【オードリー・タン氏の言葉から考える】「完璧主義」の鎖を解き放ち、日本企業に光を差し込ませるには?
先日、京都大学で開催されたAI特別講演で、台湾デジタル担当大臣のオードリー・タン氏が語ったメッセージが、熱く、そして深く心に響きました。
それは、日本のビジネス文化、ひいては社会全体に根強く残る「完璧主義」や「減点主義」とは正反対の哲学を示すものでした。
今回は、タン氏の言葉をヒントに、日本企業で働く人々が抱える課題、そして今後私たちが目指すべき姿勢について考えてみます。
トヨタの「過剰品質・減点主義」との対比
タン氏の語る「完璧主義にこだわる時間などない」「完璧でないほうが、むしろ良い」という思想は、日本の代表的企業・トヨタが築いてきた「過剰品質」や「減点主義」と鮮やかな対比をなしています。
トヨタの品質へのこだわりは世界トップクラスの競争力の源泉ですが、
時に取引先には性能に影響のない微細な傷さえも許さない“過剰品質”を生み、コスト増や現場の疲弊につながることも指摘されています。
また、日本企業全般に根強い「減点主義」は、失敗を恐れ、新しい挑戦や不完全なアイデアの公開をためらわせる土壌となっています。
これに対し、オードリー・タン氏は次のように言います。
「朽ちる前に公開せよ(publish before I perish)」
命の不確かさを常に意識してきたタン氏にとって、「完璧を目指すこと」よりも「今持っている学びやアイデアを世に出すこと」にこそ価値があるのです。
「不完全さ」がもたらす革新と協働
タン氏の最も印象的な言葉のひとつが、次のメッセージです。
「完璧なものを投稿すると、人々はただ『いいね』を押して去っていく。
しかし不完全なものを出すと、『ここが間違っている、直さなきゃ』と思ってくれる。
そうして私は、未完成なものを公開することで多くの友人を得た。」
これは、まさに日本企業が抱える「イノベーションのジレンマ」の核心を突いています。
日本企業で働く人々が直面する課題
「完璧」を待つことによる機会損失
完璧な製品やサービスを目指すあまり、市場投入が遅れ、不完全でもスピーディーに参入した海外企業にシェアを奪われるケースが頻発しています。失敗への過度な恐れ
減点主義の文化の下では、リスクを避ける思考が優勢となり、大胆な挑戦や破壊的イノベーションが生まれにくくなっています。内向きの自己完結
組織内で完璧を追求するあまり、外部からのフィードバックや協働の機会を閉ざしてしまうことがあります。
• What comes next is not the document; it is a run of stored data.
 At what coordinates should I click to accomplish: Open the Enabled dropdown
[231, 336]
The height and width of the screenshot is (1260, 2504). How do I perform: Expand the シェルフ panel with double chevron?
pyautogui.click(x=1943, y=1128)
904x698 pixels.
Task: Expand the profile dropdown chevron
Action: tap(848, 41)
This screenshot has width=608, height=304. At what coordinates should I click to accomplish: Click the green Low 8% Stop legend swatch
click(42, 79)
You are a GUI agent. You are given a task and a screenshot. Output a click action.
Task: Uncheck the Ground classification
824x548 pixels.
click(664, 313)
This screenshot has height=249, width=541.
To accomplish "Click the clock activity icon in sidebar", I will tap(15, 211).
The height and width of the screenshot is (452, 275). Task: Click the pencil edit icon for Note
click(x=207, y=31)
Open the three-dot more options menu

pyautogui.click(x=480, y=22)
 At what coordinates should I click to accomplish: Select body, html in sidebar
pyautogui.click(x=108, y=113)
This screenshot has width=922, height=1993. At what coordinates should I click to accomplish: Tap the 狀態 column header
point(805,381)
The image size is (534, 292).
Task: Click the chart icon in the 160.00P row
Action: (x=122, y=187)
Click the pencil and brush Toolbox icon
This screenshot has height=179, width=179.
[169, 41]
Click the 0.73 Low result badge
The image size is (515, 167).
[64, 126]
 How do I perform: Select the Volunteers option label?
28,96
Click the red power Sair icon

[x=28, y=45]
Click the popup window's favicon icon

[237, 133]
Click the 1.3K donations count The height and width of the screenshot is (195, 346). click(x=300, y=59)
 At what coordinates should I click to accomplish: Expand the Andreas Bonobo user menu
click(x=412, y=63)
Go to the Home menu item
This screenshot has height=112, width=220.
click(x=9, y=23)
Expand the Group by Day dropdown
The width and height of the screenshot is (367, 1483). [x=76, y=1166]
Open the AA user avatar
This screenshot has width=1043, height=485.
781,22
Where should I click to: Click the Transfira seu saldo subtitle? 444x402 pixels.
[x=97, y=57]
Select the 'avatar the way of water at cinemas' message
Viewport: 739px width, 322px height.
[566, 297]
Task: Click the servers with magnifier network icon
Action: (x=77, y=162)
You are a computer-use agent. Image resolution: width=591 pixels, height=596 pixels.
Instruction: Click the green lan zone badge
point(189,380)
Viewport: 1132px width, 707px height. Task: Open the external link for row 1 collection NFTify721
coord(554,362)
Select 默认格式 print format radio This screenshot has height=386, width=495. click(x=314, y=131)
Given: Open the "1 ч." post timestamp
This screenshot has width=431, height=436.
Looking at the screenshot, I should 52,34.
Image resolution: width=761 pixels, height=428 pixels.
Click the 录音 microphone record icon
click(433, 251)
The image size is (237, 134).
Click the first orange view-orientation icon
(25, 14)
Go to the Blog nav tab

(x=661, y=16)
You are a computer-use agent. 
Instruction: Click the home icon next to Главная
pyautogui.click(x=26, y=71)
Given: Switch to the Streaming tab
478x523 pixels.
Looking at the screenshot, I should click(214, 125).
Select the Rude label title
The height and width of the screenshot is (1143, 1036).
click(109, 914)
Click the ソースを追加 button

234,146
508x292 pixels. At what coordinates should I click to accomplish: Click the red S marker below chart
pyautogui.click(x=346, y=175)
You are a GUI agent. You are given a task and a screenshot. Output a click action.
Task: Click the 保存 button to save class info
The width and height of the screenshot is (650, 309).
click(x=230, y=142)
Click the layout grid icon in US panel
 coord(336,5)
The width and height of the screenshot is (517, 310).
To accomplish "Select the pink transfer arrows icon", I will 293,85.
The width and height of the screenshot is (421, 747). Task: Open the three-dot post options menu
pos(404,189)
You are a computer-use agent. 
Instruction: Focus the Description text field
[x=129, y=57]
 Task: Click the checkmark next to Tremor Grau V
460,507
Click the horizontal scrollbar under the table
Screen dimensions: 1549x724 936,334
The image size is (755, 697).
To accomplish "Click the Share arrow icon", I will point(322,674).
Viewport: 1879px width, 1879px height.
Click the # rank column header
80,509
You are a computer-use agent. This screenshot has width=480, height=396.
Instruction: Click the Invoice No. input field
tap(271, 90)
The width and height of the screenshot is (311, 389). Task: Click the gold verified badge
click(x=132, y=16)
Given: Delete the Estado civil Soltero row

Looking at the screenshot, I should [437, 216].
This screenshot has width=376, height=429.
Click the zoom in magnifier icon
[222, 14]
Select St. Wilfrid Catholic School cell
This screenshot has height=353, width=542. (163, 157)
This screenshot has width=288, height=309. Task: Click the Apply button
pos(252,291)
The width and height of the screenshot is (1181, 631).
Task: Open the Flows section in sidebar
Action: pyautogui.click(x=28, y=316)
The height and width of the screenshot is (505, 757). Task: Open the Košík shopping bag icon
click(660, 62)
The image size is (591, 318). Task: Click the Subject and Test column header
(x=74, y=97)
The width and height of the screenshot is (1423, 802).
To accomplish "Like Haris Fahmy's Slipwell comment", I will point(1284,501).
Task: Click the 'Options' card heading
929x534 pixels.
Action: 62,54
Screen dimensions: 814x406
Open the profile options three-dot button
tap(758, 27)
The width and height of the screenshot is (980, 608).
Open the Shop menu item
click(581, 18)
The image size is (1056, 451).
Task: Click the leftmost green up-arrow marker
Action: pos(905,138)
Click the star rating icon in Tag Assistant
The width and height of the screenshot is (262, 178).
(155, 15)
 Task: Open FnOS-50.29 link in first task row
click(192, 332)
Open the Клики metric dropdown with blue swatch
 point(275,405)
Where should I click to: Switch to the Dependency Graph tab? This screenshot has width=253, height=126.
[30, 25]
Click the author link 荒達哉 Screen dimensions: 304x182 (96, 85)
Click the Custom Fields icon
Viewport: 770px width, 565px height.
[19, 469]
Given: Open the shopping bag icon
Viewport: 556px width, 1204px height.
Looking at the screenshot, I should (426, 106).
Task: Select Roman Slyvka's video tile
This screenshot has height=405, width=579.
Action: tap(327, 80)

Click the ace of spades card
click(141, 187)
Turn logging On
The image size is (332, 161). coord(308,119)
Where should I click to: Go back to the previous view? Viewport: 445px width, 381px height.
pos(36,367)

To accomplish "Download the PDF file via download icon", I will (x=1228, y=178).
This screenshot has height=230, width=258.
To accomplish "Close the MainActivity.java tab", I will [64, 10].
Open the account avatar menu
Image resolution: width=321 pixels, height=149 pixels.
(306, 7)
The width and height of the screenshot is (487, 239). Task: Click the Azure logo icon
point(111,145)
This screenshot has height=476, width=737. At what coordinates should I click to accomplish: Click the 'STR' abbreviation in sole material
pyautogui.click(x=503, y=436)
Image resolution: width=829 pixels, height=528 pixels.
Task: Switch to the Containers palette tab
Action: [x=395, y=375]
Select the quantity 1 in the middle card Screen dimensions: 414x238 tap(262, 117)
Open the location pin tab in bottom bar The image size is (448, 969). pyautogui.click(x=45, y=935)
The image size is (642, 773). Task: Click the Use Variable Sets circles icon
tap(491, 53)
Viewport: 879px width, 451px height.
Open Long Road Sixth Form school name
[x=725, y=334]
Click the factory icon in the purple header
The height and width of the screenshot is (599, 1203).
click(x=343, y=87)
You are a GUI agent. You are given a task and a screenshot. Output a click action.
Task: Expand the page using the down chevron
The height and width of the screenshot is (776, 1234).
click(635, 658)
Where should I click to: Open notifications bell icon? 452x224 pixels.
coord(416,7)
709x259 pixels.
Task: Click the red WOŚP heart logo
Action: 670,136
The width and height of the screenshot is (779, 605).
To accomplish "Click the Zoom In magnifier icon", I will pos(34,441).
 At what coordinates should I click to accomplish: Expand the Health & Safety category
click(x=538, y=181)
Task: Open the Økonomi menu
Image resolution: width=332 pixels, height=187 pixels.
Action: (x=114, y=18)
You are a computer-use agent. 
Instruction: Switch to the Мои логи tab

タン氏が実践しているのは、「不完全さ」を協働と成長のトリガーに変える戦略です。
未完成な状態をオープンにすることで、多様な視点からの批判的フィードバックを引き出し、それを改善や共創の力に変えています。
今後の日本企業が目指すべき姿勢
講演の最後で、オードリー・タン氏はカナダのシンガーソングライター、レナード・コーエンの詩を引用しました。
鳴らせる鐘を鳴らしなさい。
完璧な供物を捧げようとするのは忘れなさい。
すべてのものにはひびがある。
光はそのひびから差し込むのです。
この詩は、日本のビジネスパーソンに向けた、極めて力強いメッセージでもあります。
1. 「減点」から「加点と修繕」へ
失敗や不完全さを責めるのではなく、「まずは世に出したこと」を評価する。
そして、その不完全さを皆で修繕し、共に成長していく文化へと転換していく必要があります。
2. アウトプットのサイクルを早める
完璧な「供物」を何年もかけて作り上げるより、未完成でも公開し、
市場やコミュニティの声を受けながら迅速に改善していくアジャイルな姿勢を重視しましょう。
3. 不完全さを受け入れる勇気
リーダーから若手まで、誰もが「自分は完璧ではない」と自覚し、
外からの「光(フィードバック)」を恐れず受け入れることが、変革の第一歩となります。
おわりに:「完璧」は「十分」の敵である
「完璧は十分の敵である(Perfect is the enemy of good)」という言葉があります。
今、日本企業に必要なのは、「完璧」の鎖を解き放つ勇気です。
鳴らせる鐘を今すぐ鳴らし、
その「ひび」から差し込む光を歓迎しながら、
より強く、しなやかな企業体質へと進化していく――。
その先にこそ、日本の新たな希望が見えてくるのではないでしょうか。